■ Records shown ■
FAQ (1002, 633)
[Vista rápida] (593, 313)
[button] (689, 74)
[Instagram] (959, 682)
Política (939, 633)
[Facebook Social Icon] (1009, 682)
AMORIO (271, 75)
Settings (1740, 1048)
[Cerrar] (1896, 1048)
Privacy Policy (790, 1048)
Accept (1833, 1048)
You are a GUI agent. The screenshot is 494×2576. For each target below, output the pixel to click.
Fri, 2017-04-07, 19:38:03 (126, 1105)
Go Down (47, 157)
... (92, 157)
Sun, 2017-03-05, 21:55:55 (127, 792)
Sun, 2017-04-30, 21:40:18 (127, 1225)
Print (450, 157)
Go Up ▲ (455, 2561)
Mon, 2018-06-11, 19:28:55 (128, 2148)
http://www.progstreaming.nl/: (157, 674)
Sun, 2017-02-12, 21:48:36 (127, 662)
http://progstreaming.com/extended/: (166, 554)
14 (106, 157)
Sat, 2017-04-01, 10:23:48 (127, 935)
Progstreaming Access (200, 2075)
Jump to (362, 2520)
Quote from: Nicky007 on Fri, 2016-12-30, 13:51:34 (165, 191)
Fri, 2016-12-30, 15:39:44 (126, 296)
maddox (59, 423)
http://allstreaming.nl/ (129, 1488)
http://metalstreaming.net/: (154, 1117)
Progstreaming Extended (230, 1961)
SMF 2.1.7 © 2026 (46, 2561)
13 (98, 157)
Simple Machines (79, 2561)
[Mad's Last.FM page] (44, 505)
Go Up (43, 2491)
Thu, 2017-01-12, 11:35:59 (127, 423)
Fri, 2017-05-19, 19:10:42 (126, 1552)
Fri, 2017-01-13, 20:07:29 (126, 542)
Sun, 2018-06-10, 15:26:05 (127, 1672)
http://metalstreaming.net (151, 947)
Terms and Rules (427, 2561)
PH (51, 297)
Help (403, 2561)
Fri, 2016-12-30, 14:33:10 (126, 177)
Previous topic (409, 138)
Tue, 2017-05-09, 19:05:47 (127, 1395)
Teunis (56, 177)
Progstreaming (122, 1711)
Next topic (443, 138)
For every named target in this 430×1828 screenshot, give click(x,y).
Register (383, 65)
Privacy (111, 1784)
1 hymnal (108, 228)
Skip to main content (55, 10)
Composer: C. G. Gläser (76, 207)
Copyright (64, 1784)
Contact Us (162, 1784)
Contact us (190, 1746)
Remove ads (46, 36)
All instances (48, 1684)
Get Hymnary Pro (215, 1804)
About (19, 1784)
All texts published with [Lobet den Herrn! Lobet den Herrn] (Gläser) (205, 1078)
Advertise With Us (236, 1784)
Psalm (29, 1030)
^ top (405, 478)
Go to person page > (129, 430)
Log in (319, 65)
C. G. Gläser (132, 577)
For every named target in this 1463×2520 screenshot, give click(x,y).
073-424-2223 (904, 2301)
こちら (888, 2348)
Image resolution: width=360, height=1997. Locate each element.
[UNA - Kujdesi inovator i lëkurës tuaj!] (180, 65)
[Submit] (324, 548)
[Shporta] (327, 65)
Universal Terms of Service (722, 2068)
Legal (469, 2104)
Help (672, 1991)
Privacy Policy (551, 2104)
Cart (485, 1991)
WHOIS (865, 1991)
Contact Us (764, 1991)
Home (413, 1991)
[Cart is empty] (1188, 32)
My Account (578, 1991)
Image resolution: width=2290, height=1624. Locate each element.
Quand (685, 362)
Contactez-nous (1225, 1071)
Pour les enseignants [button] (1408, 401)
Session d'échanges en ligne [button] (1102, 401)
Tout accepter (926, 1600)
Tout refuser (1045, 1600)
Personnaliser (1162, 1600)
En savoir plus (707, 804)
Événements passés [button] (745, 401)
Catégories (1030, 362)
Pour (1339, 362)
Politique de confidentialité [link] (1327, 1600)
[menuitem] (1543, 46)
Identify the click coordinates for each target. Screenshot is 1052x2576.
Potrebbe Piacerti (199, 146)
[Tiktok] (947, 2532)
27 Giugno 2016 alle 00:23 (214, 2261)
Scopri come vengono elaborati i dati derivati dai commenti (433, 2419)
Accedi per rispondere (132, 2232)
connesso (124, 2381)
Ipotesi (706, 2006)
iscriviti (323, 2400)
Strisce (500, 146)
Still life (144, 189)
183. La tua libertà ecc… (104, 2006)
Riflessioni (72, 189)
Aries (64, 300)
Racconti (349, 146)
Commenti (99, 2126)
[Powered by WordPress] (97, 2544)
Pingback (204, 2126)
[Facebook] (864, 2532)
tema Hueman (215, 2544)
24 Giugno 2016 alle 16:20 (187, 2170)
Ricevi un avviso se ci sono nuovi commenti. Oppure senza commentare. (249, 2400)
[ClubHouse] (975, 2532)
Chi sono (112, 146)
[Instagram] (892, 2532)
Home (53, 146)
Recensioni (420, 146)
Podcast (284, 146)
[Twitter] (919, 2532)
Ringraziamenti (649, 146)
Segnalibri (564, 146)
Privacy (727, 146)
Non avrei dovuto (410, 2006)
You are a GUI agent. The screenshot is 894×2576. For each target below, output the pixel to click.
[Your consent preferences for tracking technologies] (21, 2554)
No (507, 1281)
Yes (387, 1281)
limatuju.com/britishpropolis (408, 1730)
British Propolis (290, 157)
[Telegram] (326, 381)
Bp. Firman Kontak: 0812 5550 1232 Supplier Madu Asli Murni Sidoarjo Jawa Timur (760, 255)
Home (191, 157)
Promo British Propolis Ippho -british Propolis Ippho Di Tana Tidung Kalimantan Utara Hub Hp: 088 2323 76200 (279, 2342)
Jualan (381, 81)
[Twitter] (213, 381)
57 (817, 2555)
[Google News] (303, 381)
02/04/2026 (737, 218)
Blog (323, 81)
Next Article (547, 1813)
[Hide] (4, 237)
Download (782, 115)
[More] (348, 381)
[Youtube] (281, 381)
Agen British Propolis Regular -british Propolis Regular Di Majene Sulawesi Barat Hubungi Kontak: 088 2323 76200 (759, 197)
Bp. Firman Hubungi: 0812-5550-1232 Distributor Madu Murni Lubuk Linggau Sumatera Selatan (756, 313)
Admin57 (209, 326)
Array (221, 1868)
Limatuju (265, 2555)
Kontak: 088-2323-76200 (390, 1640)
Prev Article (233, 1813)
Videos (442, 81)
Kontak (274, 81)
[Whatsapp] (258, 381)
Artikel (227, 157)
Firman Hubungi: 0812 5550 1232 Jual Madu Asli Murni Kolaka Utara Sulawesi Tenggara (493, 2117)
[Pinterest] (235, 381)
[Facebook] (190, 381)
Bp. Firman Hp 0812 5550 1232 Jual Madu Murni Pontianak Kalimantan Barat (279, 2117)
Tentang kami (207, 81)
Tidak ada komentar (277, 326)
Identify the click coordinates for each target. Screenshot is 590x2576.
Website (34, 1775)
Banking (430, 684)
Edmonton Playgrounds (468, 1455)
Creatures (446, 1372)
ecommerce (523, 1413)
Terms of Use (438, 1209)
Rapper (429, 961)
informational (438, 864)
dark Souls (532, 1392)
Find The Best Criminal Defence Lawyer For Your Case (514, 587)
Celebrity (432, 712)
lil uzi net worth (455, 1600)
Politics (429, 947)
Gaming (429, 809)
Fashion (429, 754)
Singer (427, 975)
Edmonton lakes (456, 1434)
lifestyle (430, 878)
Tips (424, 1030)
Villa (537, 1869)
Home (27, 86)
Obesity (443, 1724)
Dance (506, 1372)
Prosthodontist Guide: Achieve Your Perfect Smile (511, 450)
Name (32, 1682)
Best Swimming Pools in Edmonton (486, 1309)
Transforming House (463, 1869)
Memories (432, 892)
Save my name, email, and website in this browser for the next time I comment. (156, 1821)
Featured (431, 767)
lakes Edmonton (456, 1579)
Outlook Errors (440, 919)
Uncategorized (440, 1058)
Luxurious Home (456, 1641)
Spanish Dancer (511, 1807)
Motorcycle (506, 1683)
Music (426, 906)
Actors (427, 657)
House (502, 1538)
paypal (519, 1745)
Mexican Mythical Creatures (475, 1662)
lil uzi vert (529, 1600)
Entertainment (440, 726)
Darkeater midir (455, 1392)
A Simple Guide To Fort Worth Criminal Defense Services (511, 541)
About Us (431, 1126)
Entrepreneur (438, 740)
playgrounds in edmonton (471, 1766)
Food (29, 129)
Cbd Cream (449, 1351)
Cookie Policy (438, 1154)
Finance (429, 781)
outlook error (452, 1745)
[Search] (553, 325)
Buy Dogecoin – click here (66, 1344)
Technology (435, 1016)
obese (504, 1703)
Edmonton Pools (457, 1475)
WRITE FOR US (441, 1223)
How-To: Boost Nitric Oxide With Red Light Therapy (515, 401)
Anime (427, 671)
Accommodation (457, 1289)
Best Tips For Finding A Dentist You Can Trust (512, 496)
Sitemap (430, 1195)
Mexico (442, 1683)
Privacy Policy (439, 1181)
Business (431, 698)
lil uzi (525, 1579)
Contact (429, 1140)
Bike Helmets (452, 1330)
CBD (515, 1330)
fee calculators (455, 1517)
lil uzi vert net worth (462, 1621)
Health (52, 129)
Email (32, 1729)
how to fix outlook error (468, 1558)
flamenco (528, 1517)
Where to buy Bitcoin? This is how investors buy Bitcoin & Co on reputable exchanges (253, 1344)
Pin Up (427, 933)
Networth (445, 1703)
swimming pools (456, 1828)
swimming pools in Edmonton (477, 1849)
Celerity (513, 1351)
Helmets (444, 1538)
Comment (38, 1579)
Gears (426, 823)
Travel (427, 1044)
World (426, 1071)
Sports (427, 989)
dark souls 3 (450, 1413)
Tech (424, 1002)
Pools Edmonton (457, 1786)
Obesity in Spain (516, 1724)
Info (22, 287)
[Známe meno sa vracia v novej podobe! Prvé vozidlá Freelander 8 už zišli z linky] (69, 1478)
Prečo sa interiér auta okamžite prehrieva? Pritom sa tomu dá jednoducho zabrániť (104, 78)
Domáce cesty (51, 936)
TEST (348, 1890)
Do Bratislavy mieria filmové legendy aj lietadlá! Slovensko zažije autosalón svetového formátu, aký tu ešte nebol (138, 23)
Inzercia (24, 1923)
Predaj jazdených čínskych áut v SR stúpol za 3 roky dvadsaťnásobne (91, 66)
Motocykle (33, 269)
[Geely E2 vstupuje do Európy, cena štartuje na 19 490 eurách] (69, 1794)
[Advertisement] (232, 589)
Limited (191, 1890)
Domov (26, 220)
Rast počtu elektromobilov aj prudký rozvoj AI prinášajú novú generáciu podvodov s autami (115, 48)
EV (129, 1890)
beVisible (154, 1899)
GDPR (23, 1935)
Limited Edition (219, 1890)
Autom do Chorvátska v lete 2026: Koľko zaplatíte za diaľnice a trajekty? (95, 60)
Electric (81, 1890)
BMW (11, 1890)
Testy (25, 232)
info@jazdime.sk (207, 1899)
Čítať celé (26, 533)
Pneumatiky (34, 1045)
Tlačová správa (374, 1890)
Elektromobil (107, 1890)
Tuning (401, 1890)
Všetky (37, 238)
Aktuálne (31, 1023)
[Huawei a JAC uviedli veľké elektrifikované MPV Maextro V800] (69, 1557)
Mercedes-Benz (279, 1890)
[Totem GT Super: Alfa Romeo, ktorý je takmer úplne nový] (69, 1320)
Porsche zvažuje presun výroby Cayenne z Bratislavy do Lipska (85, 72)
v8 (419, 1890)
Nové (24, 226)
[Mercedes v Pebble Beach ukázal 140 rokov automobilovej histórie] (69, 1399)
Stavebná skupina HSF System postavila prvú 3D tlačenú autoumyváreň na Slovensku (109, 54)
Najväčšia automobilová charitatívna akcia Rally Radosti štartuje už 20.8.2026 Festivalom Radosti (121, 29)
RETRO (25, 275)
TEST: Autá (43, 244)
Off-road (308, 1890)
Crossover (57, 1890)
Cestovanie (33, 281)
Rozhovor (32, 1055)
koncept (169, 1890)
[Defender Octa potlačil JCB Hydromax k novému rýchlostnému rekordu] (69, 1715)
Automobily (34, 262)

■ What you are asked to do ■
Retype exactly the span of lines from the one with "Featured (431, 767)" through the one with "Food (29, 129)"; include both ends and omit the rest of the material.

■ Written reply ■
Featured (431, 767)
lakes Edmonton (456, 1579)
Outlook Errors (440, 919)
Uncategorized (440, 1058)
Luxurious Home (456, 1641)
Spanish Dancer (511, 1807)
Motorcycle (506, 1683)
Music (426, 906)
Actors (427, 657)
House (502, 1538)
paypal (519, 1745)
Mexican Mythical Creatures (475, 1662)
lil uzi vert (529, 1600)
Entertainment (440, 726)
Darkeater midir (455, 1392)
A Simple Guide To Fort Worth Criminal Defense Services (511, 541)
About Us (431, 1126)
Entrepreneur (438, 740)
playgrounds in edmonton (471, 1766)
Food (29, 129)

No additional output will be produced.